The groups, which include GLAAD and the Human Rights Campaign, said the adjustments lawmakers made to KOSA “significantly mitigate the risk of it being misused to suppress LGBTQ+ resources or stifle young people’s access to online communities.”

The measure already had backing from nearly half the Senate, but senators announced new support from key lawmakers, including Sen. Ted Cruz (Tex.), the top Republican on the Commerce Committee, and Schumer, who ultimately decides whether and when bills get taken up on the floor. Senators made the proposal a significant focus during a recent high-profile hearing on child safety with the CEOs of Meta, TikTok and other tech firms.

Apps and services are regulated from gathering data on kids' online activity. But a loophole in current rules lets them do it anyway. (Video: Jonathan Baran/The Washington Post)

Parental groups played a key role in securing additional Senate backers, according to a person with knowledge of the negotiations, who spoke on the condition of anonymity to describe the private discussions. Their pleas for action at last month’s hearing — where Meta CEO Mark Zuckerberg apologized for the suffering their families have endured — helped make support “snowball,” they said.

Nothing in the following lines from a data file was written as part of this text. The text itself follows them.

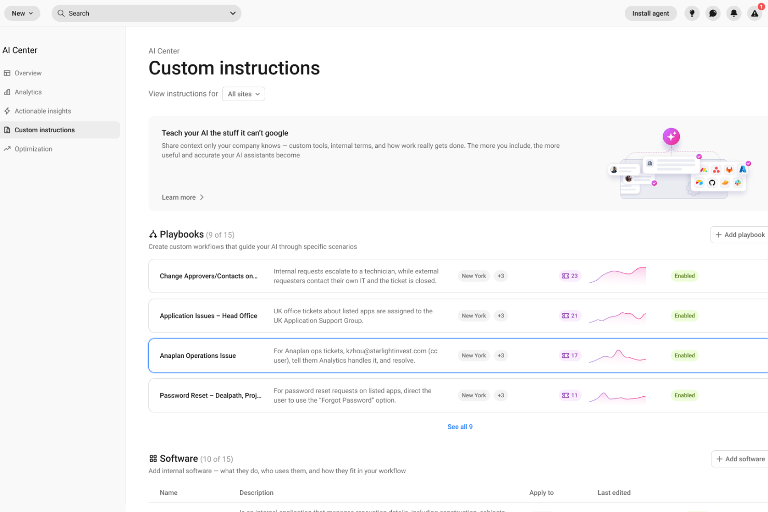Open the search filter chevron

[x=232, y=13]
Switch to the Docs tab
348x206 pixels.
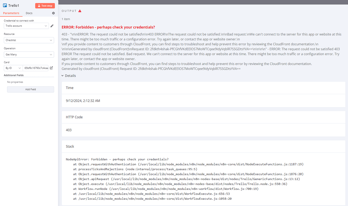(x=29, y=13)
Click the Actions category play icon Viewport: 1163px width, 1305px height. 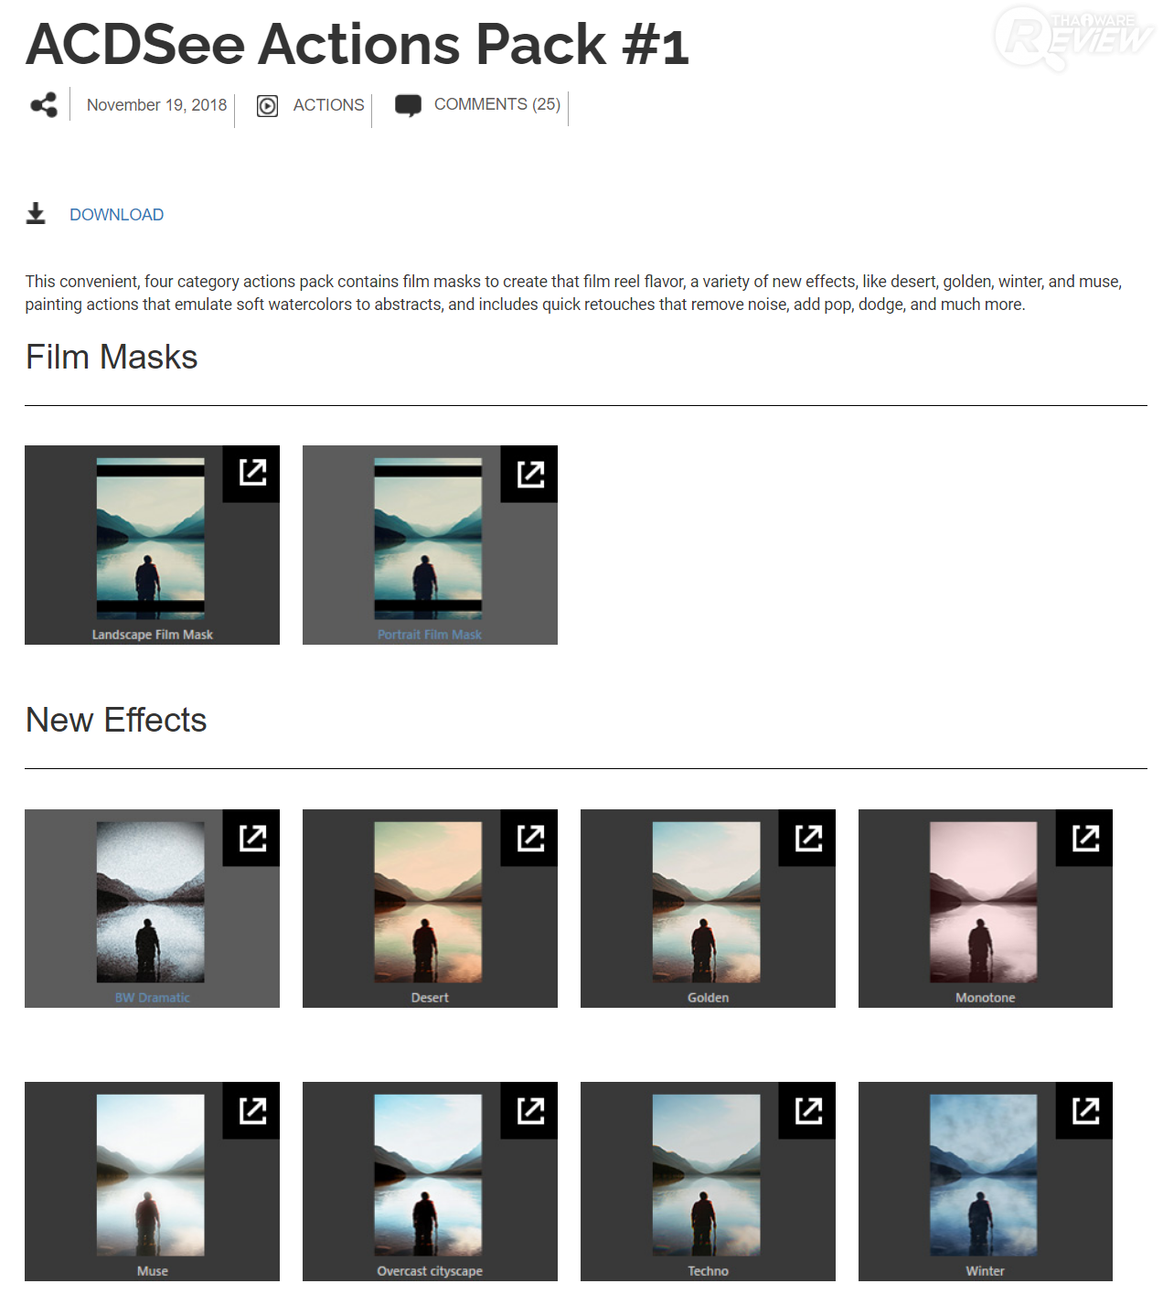pyautogui.click(x=267, y=106)
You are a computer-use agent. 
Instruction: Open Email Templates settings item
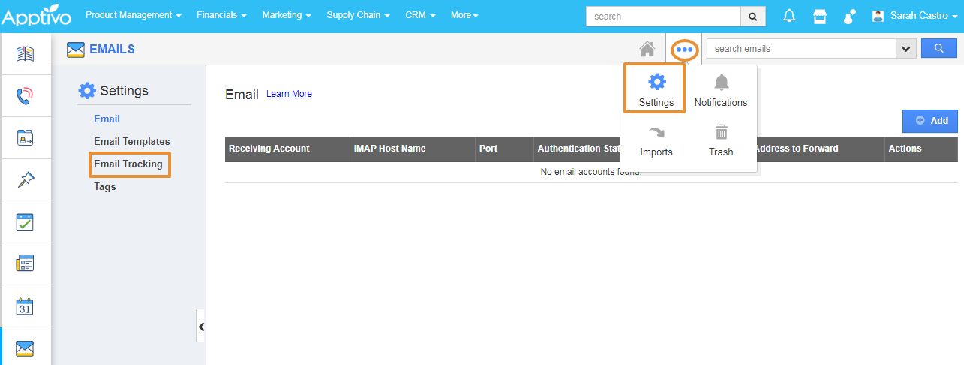point(132,142)
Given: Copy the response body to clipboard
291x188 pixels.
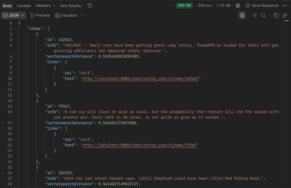Looking at the screenshot, I should [276, 15].
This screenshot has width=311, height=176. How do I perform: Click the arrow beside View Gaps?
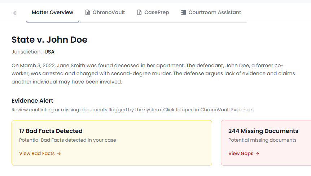[x=258, y=154]
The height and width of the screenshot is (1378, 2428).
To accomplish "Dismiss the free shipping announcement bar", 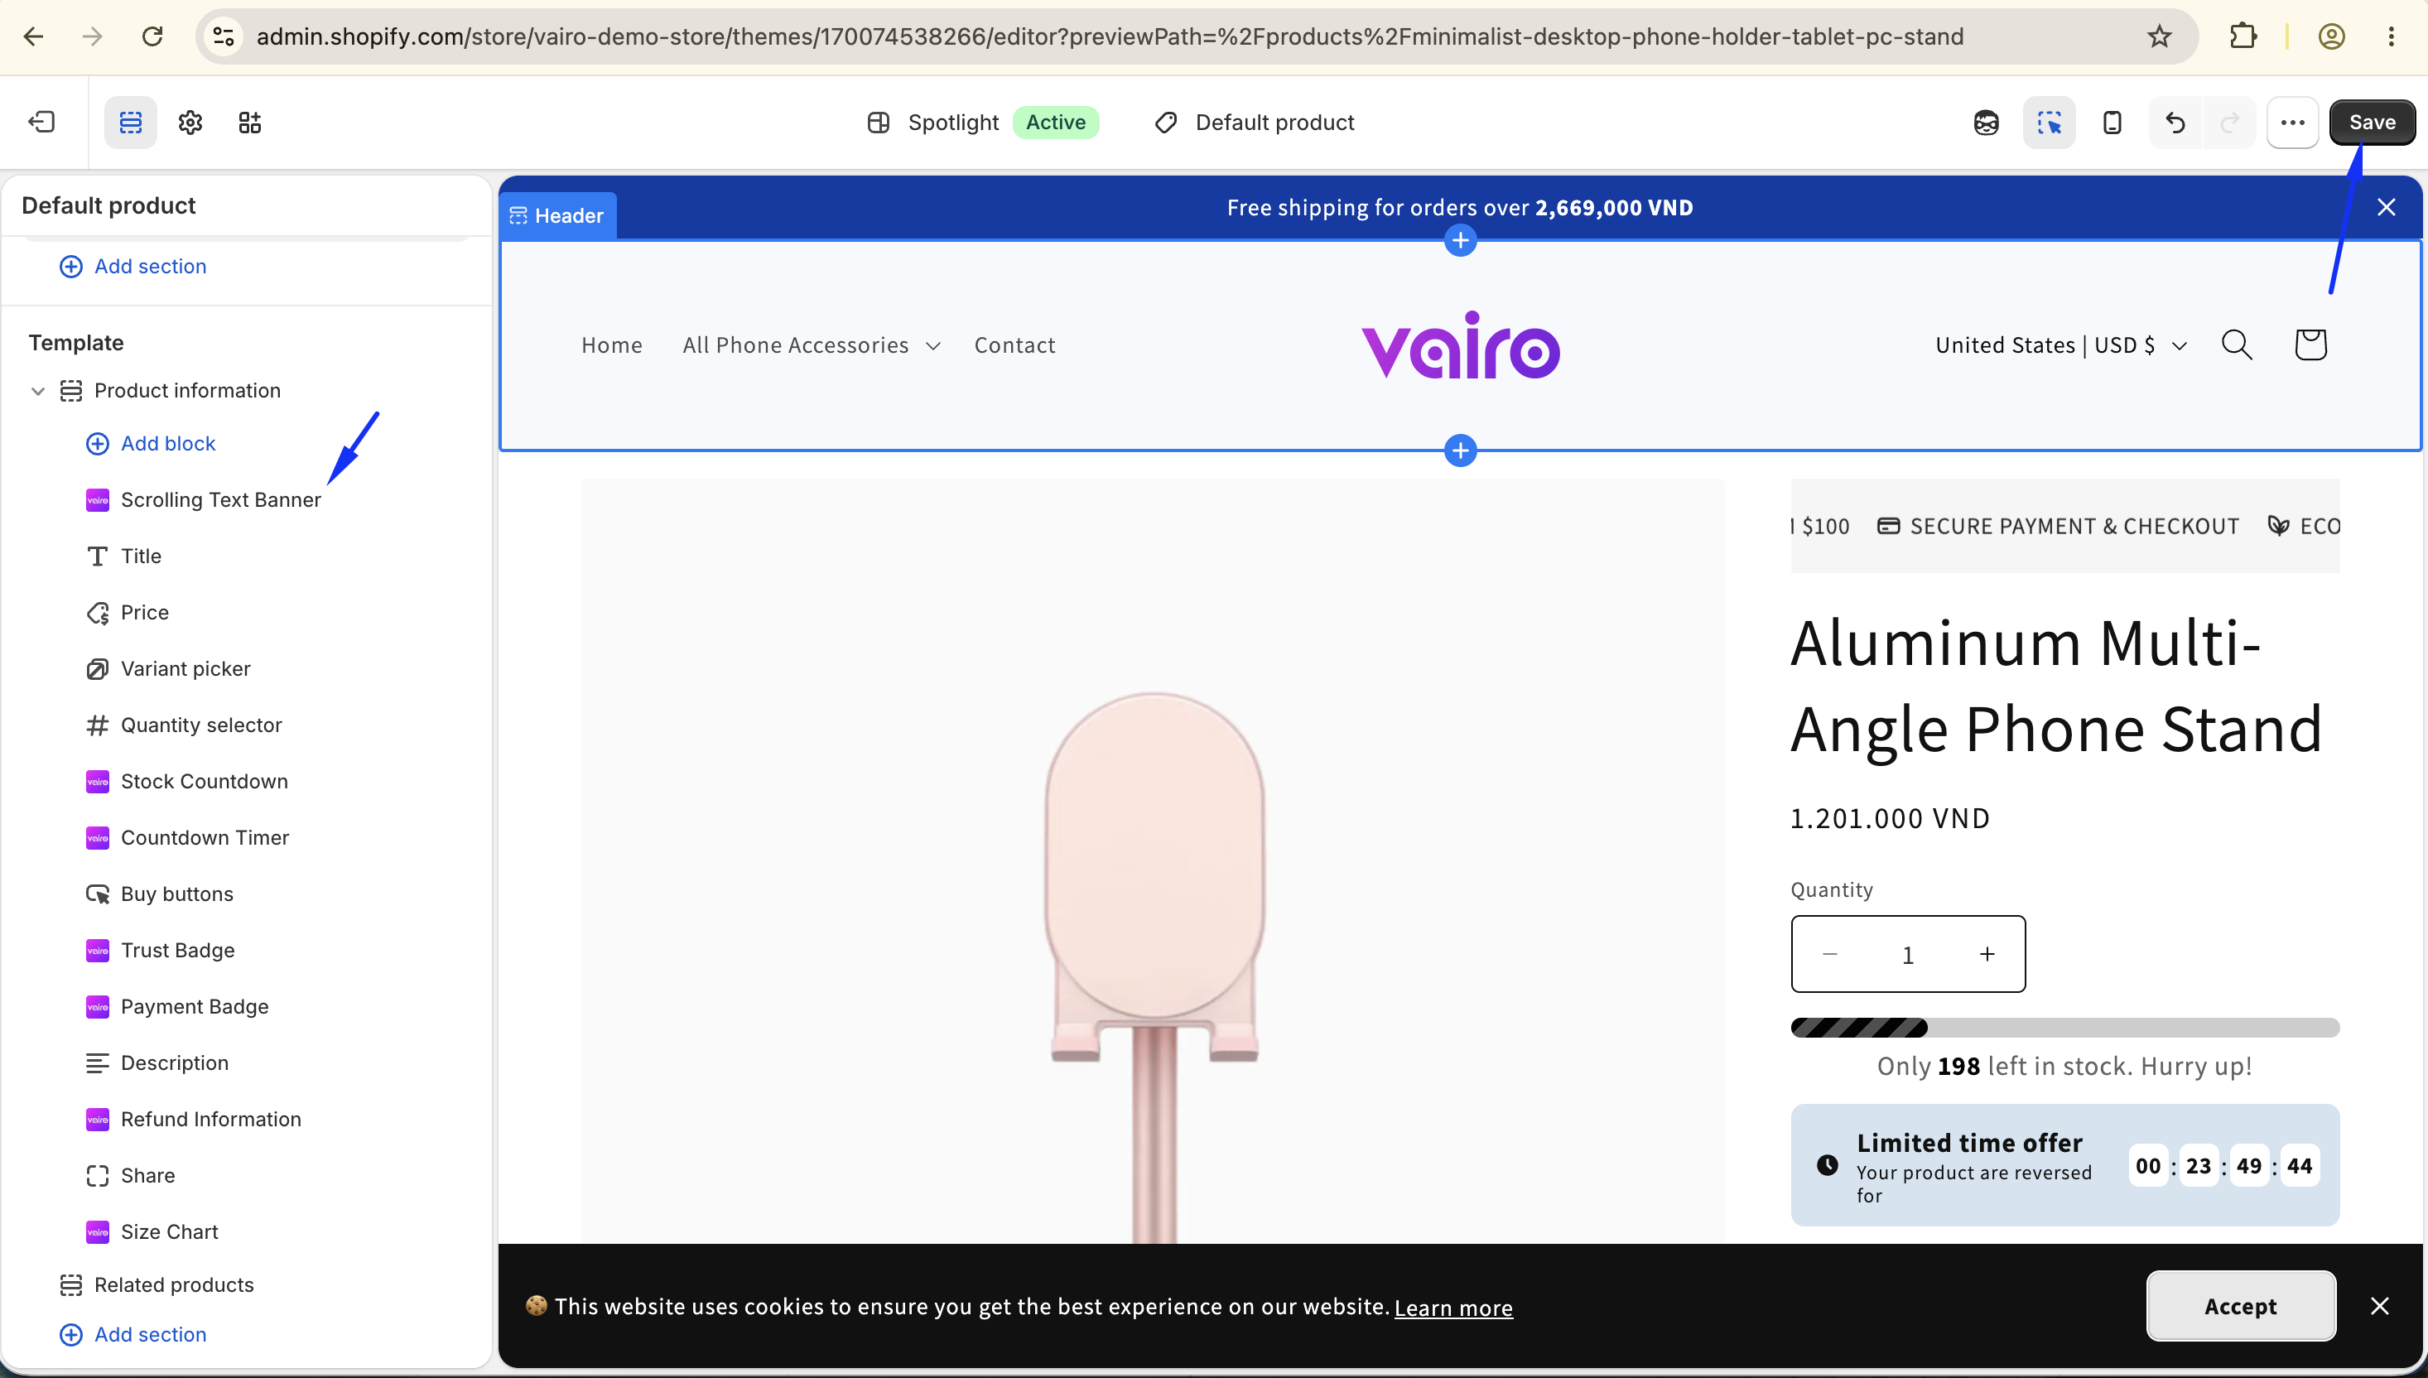I will (2386, 207).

The Senate’s filibuster rules typically force lawmakers to secure at least 60 votes out of the 100-member chamber to pass most legislation, a milestone the bill’s backers are now poised to clear.While its sponsors did not say when the bill could be taken up on the floor, Schumer said he planned to work with Blumenthal and Blackburn to “advance” it.

But the bill, which lacks a House companion, still faces an unclear path to becoming law.

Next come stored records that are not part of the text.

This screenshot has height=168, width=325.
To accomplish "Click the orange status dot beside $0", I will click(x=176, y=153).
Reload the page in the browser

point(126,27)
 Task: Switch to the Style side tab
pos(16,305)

While senators have largely focused on advancing more stringent protections for children and teens online, House lawmakers have devoted their energy to attempting to pass a so-called comprehensive data privacy bill that would expand safeguards for all users, not just kids. The key House committee in 2022 cleared a landmark privacy bill, but the push has since stagnated.

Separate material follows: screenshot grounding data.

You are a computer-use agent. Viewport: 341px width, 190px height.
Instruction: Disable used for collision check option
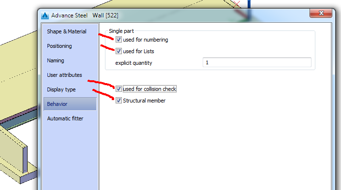point(119,88)
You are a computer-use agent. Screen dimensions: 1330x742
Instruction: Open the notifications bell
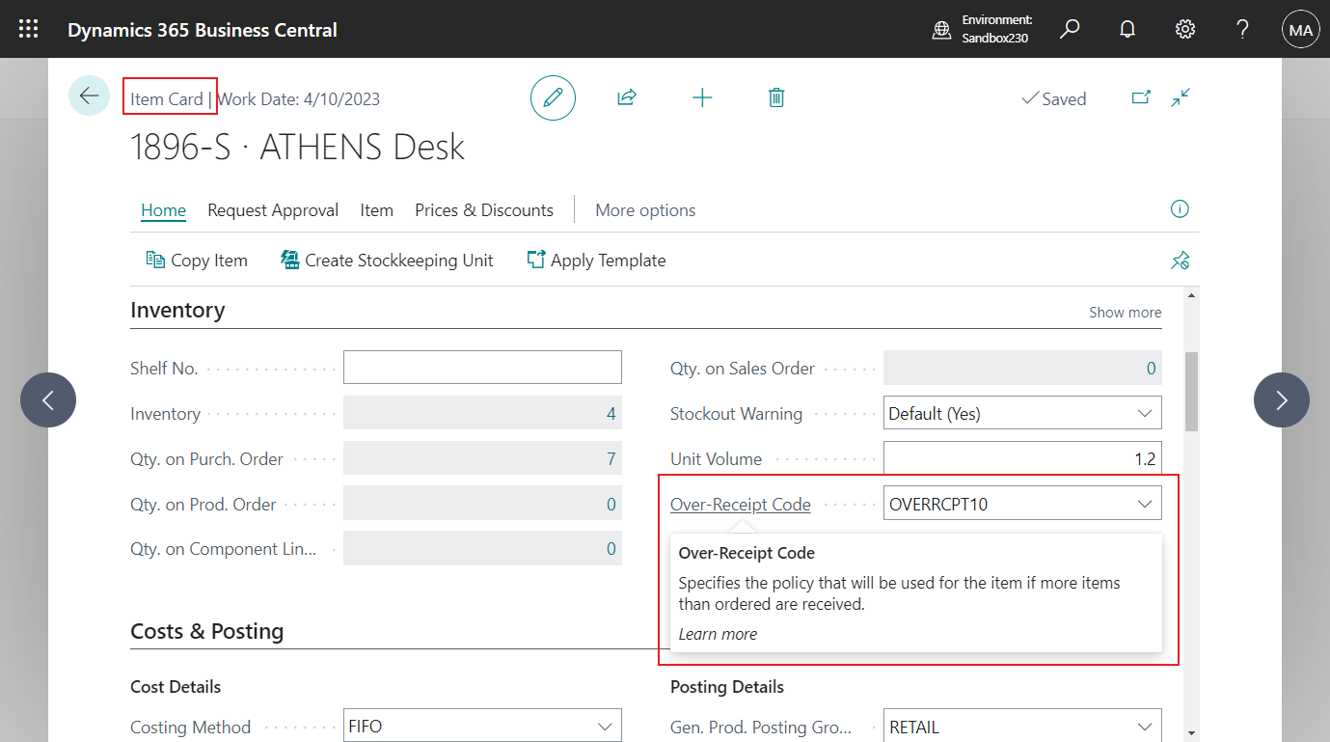(x=1126, y=29)
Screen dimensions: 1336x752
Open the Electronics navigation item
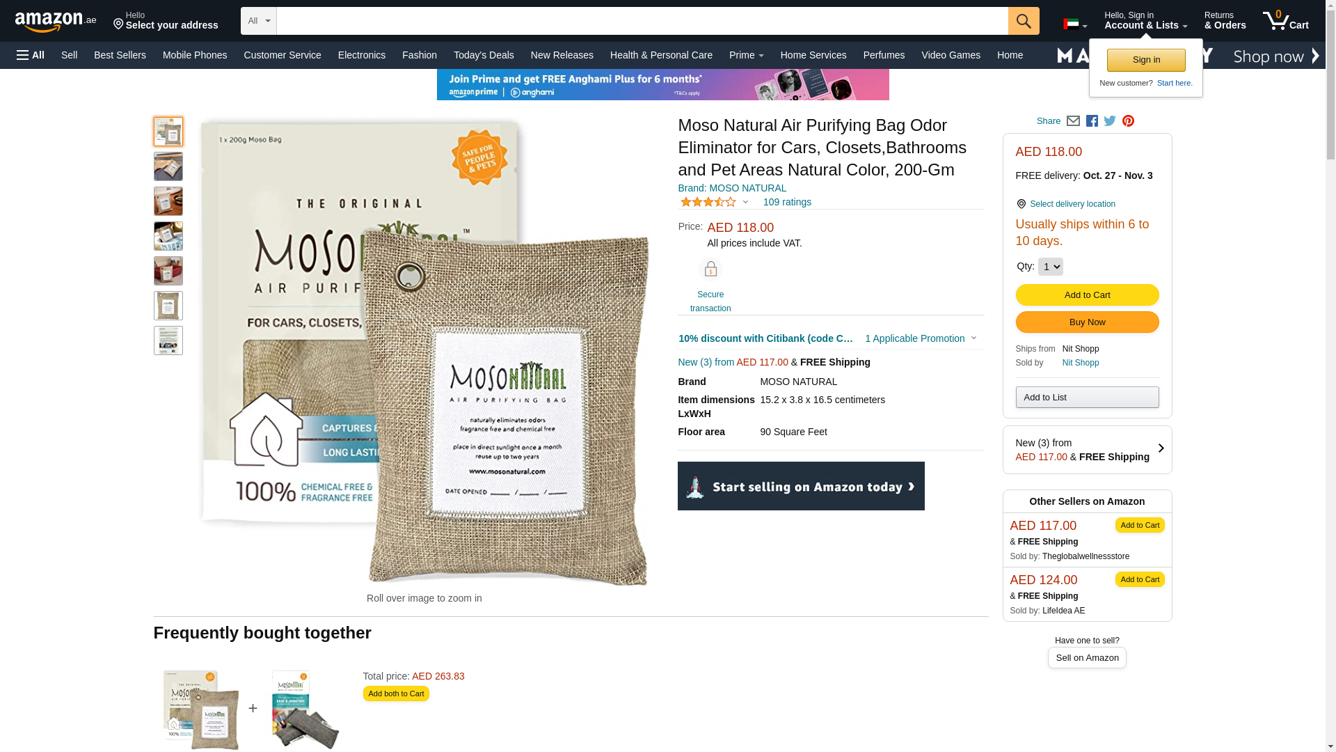pos(362,55)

Common Sense Media CEO Jim Steyer, whose group advocates for stronger protections for kids online and is closely allied with the Biden administration, said the House, “will either join the Senate … or they will be viewed as the reason Congress failed to make the internet healthier and safer for kids, teens and families.”

The impasse between House and Senate leaders has created a regulatory vacuum that state legislators have increasingly sought to fill by passing their own privacy and child safety bills. But states’ child safety efforts have faced numerous legal setbacks, with industry groups winning early legal challenges to halt laws that would otherwise impose stricter safety obligations on tech companies or require that parents sign off on their teens’ social media use.

State attorneys general, meanwhile, have launched a flurry of investigations into the ways social media platforms could be hurting kids by deploying addictive design features, culminating in a barrage of lawsuits against Facebook and Instagram parent company Meta in October.

Efforts to broaden protections for children online gained momentum after Facebook whistleblower Frances Haugen disclosed internal research in 2021 showing that the company’s platforms at times worsened body image issues among some teenage girls. After the disclosures, Blumenthal and Blackburn launched an investigation that included hearing from Haugen at a blockbuster session and ultimately led to the creation of KOSA.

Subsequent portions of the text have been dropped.